My complaint is that the mags are printed on very expensive paper, thick paper, photographic quality paper, very few pages and usually empty of quality projects that don't seem trivial or outright silly. you might guess the two mags I am talking about. I thimpfks that most likely the problem is that there simply are not enough people sending in quality projects like had been done in the 20's, 30's, 40s ---to mabye the 70's when the hobby was heavy with subscribers (before TV, internet, etc.). Now too few are interested and, I suppose, the magazine companies can't sell enough mags to lower the cost. They really needs to attract better projects.
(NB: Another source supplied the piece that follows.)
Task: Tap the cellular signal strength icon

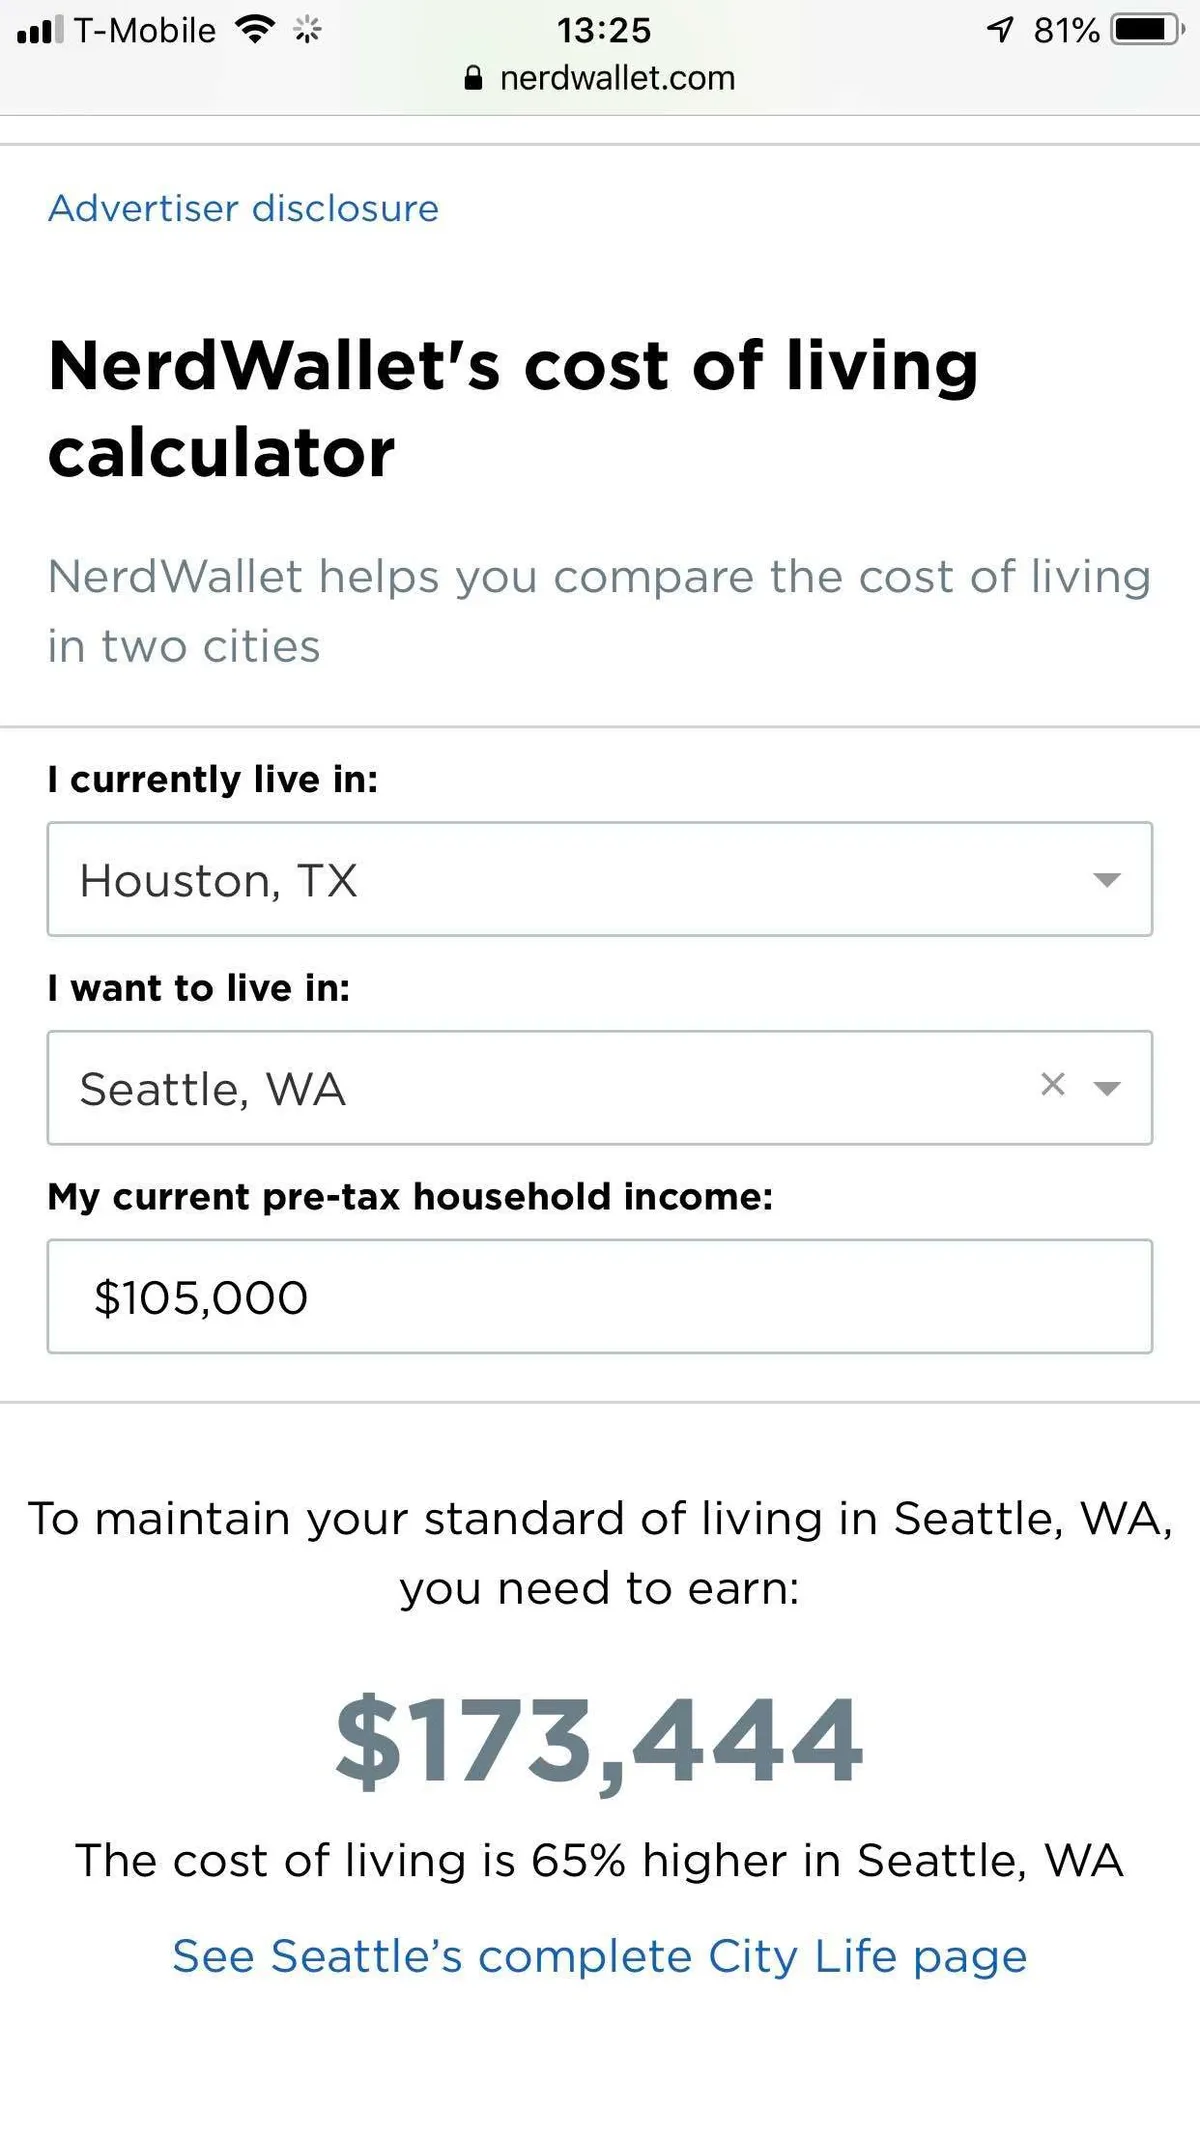Action: tap(40, 30)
If they had better projects I would be far more willing to pay the high price. I'm lucky if I get two projects a year that I am mildly interested in and one project in TWO years that I really want to make. I can't really justify spending 130$ for two mags per year with a total of 12 issues. I could buy three or four sets of plans that I specifically want to build for that amount of $$.
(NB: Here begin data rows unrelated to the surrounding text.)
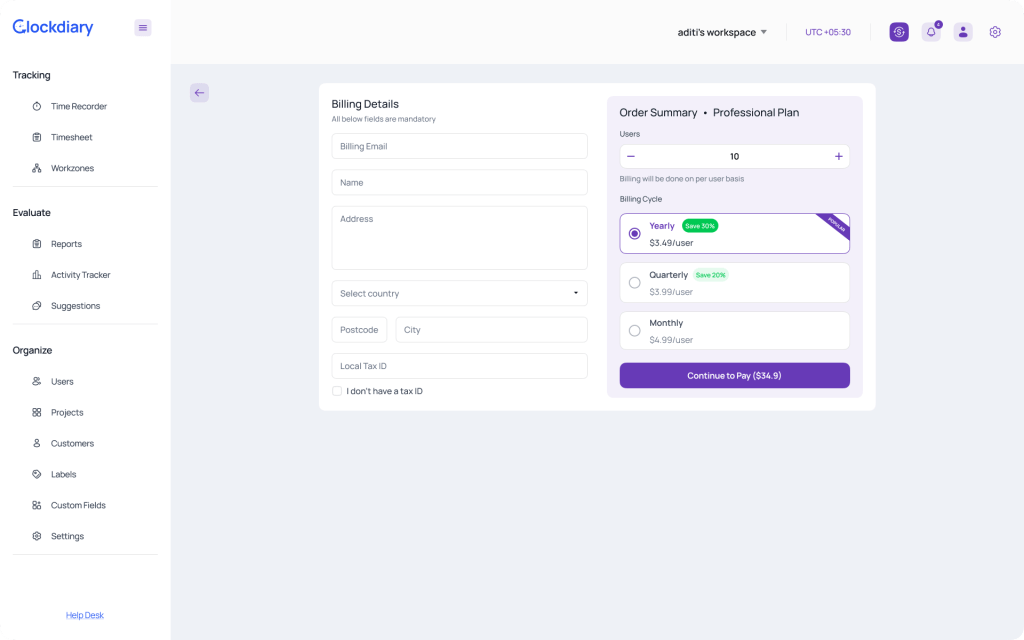The width and height of the screenshot is (1024, 640).
Task: Click the hamburger menu icon beside logo
Action: pos(143,28)
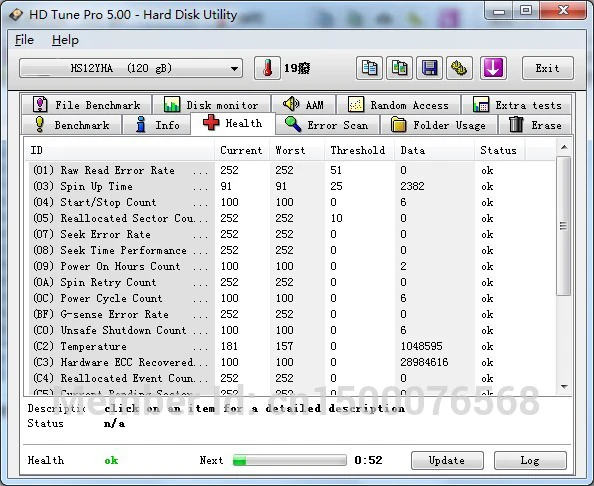Select the Spin Up Time attribute row
594x486 pixels.
click(290, 186)
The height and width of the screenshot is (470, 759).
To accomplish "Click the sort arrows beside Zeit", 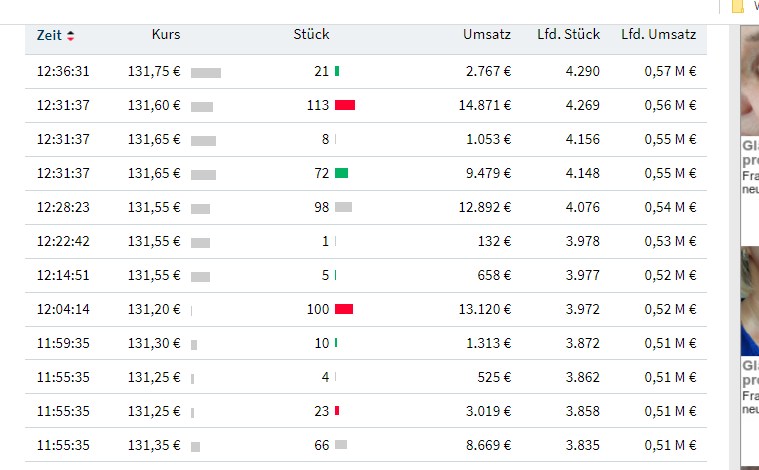I will tap(70, 36).
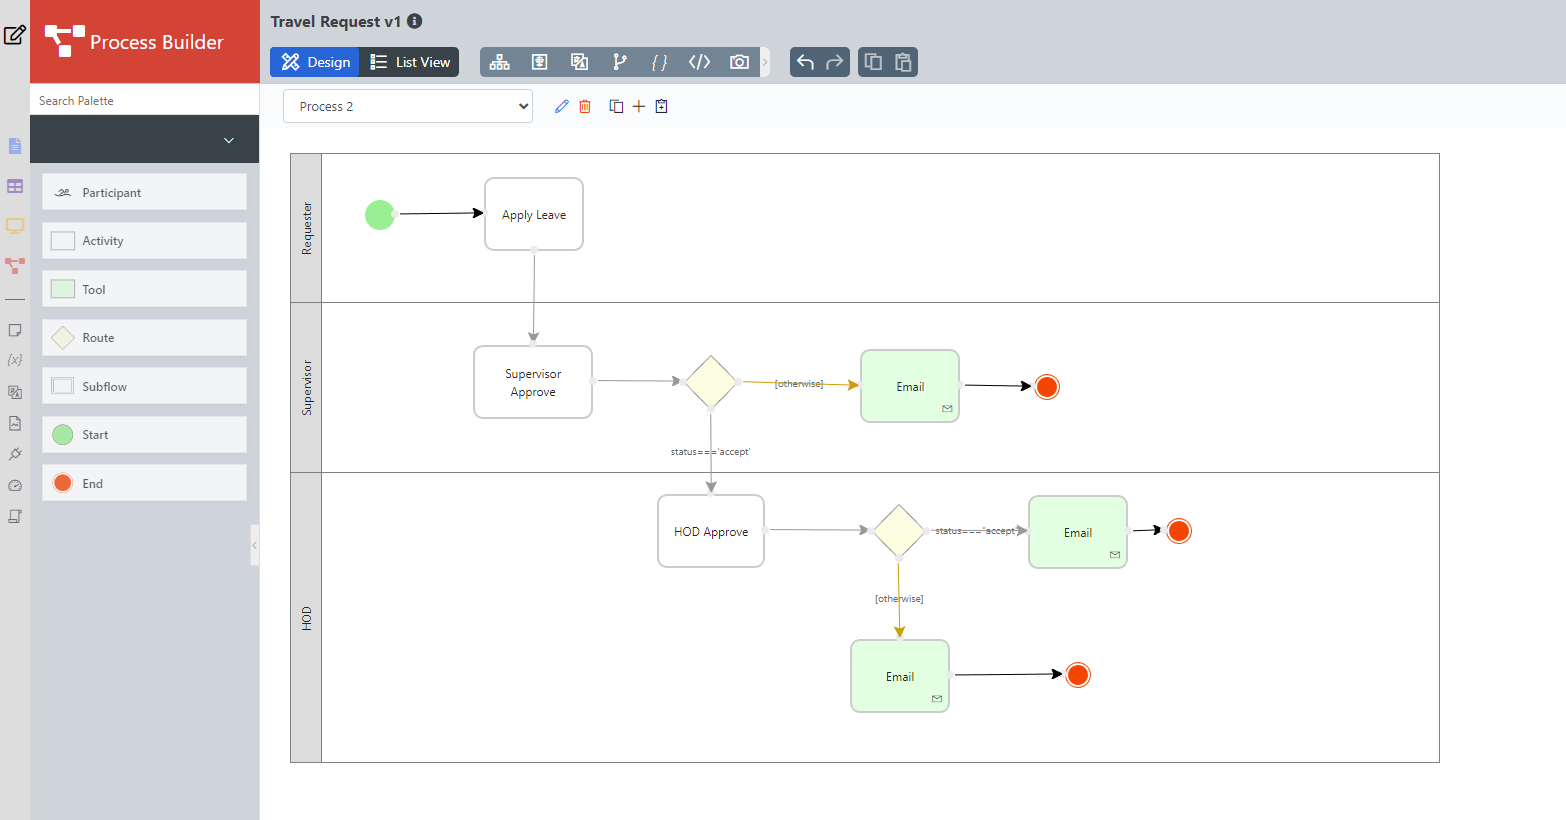1566x820 pixels.
Task: Select the Participant palette item
Action: 144,192
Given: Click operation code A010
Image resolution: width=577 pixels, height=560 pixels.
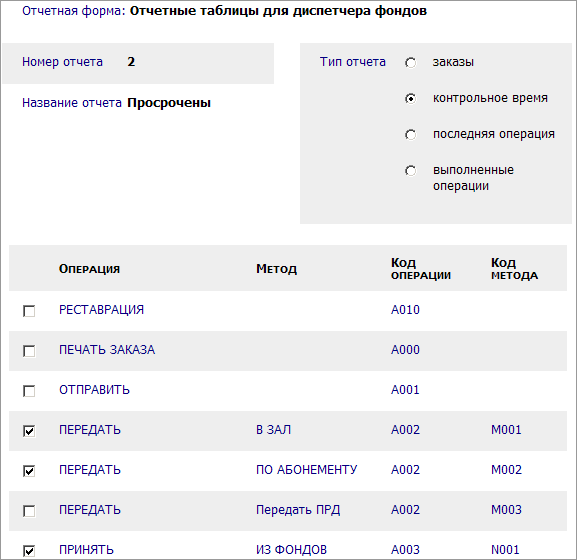Looking at the screenshot, I should coord(405,310).
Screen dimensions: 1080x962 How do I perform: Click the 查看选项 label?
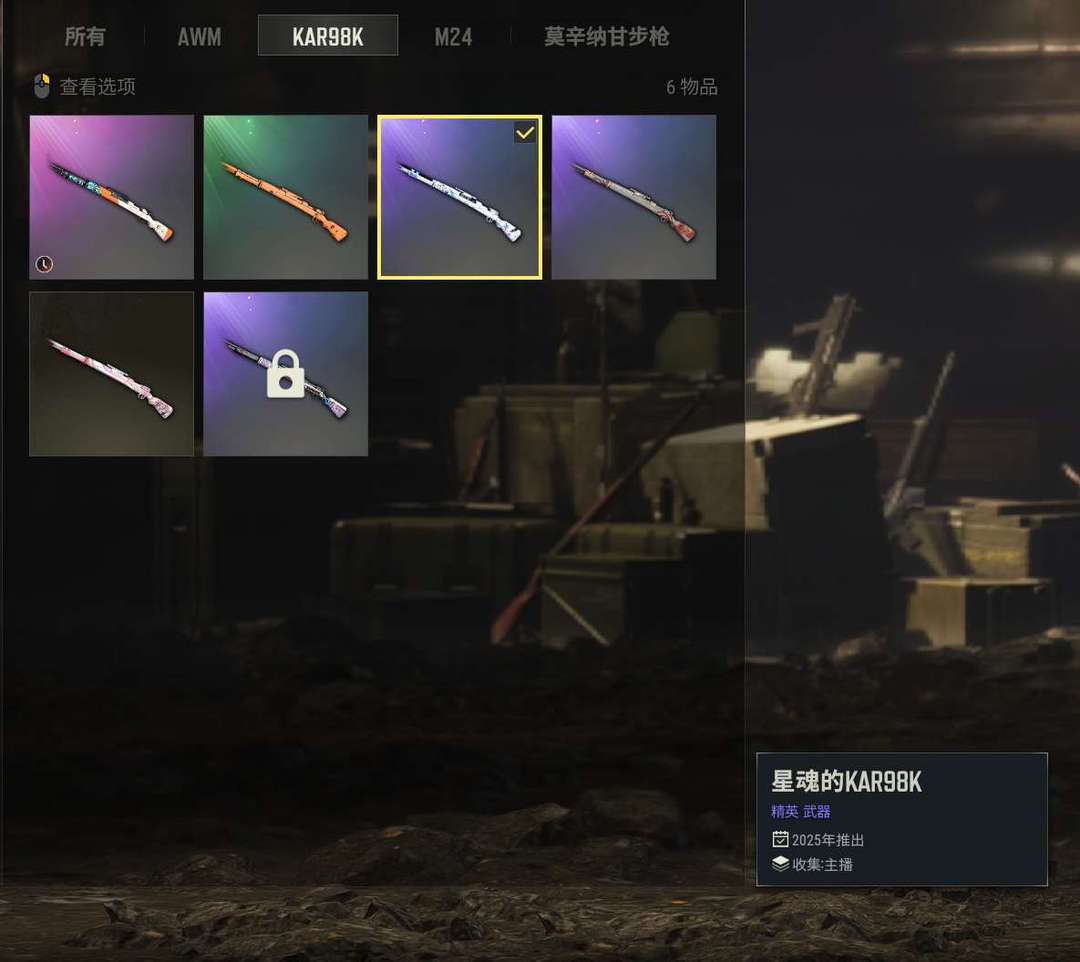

So my feeling is that take the money and brag about it so there are more people willing to take the time to send better projects to the magazines. The internet has so many great vids, Blondi, Joe, the old tony, and loads of others that it is really absurd, it seems impossible that the magazines can continue to exist in their poor form. The problem with the internet, is too often there are no downloadable plans. Many of these peeps get $$ from advertising, have sponsors or use Patreon so I don't feel as if I should pay them more for plans necessarily.
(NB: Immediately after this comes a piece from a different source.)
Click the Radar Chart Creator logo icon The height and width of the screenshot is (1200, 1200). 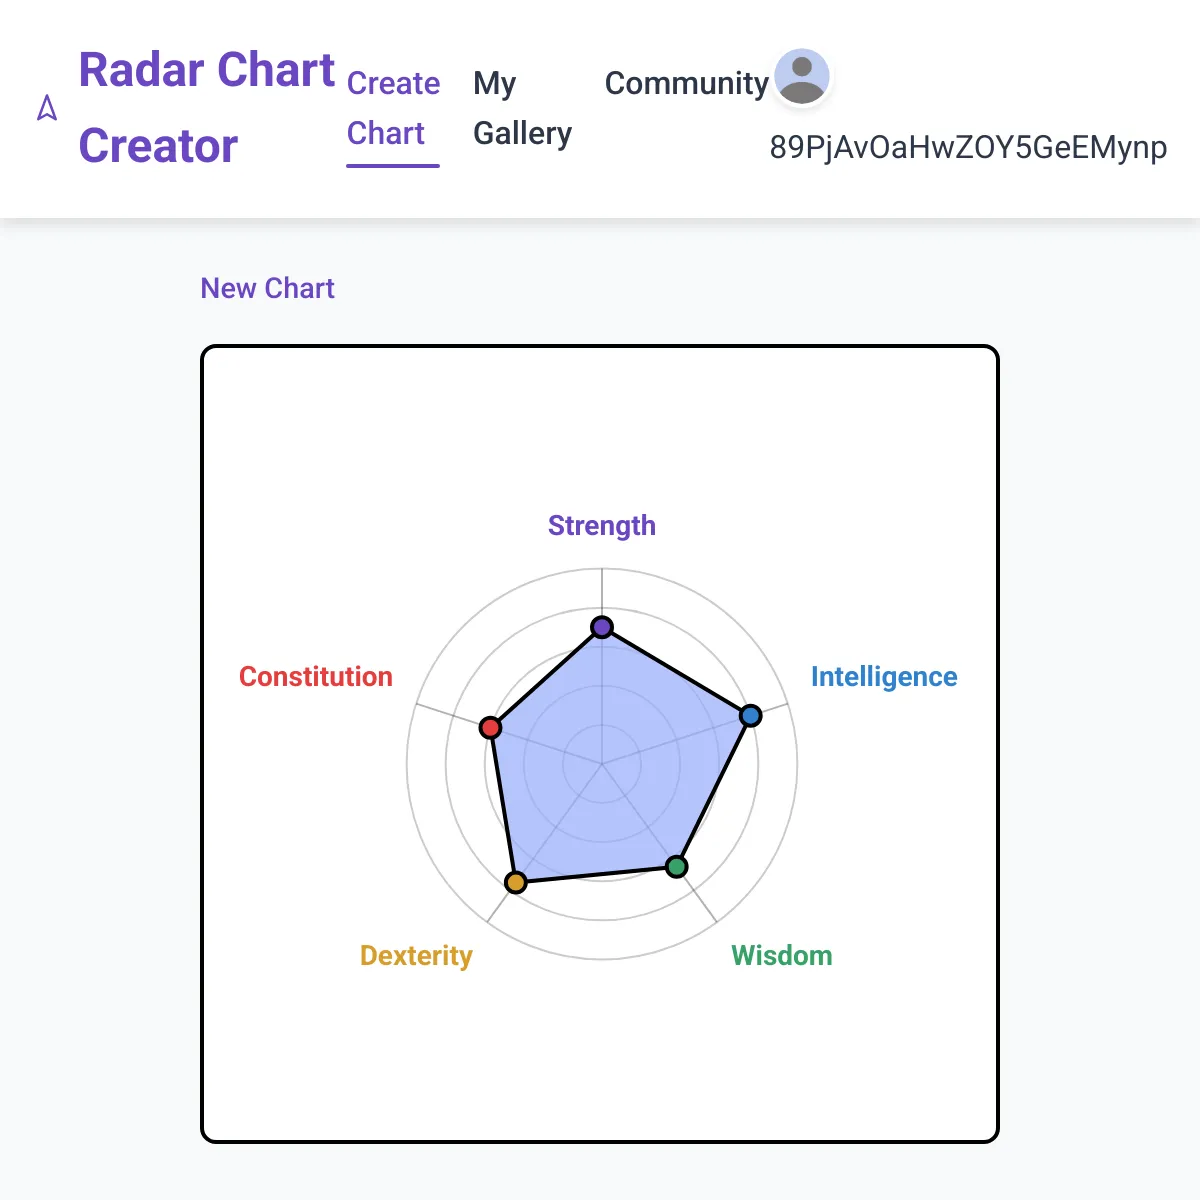[47, 108]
I am presently re-doing the Bonelle TCutter Grinder drawings which are so complicated that these actually need to be paid for if one wants good copies. The problem with the ones I am copying is that the drawings I am taking mine from are very poorly done--lots of missing dims, all parts unnamed or unnumbered, parts that one cannot tell where they go or how they are used. Many parts are extremely difficult to see how they are to be made--this means a perspective or 3D view needs to accompany the part. Also, there is a mix of imperial and metric units! NOT good. AND . . . there are metric, imperial and BA and BSA threads. IMO (and not very humble either), this is very poor way to make things.
Sometimes drawings are so time consuming to make, I thimpfks the person making them should be paid. JD de Waal is one such person--he does a lot of drawing and gives them away for free which I really appreciate, however, he has most likely put in thousands of hours doing this. I don't like his cramming of his drawings the way he does, particularly since it is not on paper but rather digital--easy to store and extremely cheap.